### Dataset entries
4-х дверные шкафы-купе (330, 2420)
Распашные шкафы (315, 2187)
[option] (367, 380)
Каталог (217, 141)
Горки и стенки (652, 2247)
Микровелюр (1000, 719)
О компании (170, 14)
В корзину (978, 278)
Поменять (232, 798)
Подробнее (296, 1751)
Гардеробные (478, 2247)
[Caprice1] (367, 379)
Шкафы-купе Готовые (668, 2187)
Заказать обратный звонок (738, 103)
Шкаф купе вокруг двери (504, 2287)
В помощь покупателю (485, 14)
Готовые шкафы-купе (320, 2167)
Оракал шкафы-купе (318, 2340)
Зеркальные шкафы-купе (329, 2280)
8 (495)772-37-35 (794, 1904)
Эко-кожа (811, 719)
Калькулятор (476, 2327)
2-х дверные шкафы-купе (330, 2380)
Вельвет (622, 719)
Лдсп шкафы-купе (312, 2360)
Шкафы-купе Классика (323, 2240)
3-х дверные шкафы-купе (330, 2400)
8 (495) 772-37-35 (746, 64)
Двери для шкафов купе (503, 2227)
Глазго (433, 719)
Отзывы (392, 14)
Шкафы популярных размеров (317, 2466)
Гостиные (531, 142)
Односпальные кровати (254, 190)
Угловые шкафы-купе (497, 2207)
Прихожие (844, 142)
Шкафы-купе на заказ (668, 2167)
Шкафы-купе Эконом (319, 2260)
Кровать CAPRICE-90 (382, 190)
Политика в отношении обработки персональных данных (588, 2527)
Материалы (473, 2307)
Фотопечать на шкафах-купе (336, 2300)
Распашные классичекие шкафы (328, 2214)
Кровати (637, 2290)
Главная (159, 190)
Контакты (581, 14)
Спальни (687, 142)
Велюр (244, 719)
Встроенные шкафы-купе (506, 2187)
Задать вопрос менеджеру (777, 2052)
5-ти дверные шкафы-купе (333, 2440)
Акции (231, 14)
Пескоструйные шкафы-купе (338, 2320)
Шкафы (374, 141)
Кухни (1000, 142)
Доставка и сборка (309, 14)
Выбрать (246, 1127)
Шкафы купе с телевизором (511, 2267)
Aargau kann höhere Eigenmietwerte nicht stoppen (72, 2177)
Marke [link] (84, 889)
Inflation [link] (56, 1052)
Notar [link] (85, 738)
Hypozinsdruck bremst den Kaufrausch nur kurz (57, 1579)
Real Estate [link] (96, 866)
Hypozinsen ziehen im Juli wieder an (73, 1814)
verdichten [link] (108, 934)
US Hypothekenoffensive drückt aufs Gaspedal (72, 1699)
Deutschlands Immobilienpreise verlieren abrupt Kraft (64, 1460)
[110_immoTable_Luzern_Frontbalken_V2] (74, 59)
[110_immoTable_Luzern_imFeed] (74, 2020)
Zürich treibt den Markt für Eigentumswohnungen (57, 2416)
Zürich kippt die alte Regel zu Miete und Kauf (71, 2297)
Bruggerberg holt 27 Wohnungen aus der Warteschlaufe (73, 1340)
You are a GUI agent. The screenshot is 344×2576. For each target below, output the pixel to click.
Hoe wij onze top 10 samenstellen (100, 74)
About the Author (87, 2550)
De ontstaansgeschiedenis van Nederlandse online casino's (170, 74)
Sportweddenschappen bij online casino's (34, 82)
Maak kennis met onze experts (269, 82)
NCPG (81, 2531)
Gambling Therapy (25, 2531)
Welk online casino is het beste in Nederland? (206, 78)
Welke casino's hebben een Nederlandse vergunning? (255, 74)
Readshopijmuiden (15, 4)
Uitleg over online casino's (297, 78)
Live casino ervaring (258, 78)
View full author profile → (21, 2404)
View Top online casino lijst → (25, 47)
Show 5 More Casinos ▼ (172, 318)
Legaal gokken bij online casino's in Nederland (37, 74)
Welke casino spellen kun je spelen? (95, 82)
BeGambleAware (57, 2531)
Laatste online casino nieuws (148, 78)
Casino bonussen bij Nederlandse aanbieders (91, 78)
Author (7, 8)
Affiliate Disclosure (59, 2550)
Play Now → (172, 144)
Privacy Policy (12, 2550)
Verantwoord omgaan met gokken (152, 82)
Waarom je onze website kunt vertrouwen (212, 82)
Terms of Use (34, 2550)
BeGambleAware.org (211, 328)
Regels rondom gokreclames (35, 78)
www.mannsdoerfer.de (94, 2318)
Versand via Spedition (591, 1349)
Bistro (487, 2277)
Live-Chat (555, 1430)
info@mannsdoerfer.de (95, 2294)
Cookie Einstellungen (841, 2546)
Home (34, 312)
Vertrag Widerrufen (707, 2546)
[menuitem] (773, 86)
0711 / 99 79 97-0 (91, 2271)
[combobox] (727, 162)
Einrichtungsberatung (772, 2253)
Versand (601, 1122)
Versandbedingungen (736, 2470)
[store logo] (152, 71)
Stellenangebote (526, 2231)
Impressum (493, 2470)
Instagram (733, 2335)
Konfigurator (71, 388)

### REQUIRED ACTION
Give back exactly the lines from the first line of the records through the line holding "Оракал шкафы-купе (318, 2340)", including both of those lines and leaving out all others.

### SOLVED EXERCISE
4-х дверные шкафы-купе (330, 2420)
Распашные шкафы (315, 2187)
[option] (367, 380)
Каталог (217, 141)
Горки и стенки (652, 2247)
Микровелюр (1000, 719)
О компании (170, 14)
В корзину (978, 278)
Поменять (232, 798)
Подробнее (296, 1751)
Гардеробные (478, 2247)
[Caprice1] (367, 379)
Шкафы-купе Готовые (668, 2187)
Заказать обратный звонок (738, 103)
Шкаф купе вокруг двери (504, 2287)
В помощь покупателю (485, 14)
Готовые шкафы-купе (320, 2167)
Оракал шкафы-купе (318, 2340)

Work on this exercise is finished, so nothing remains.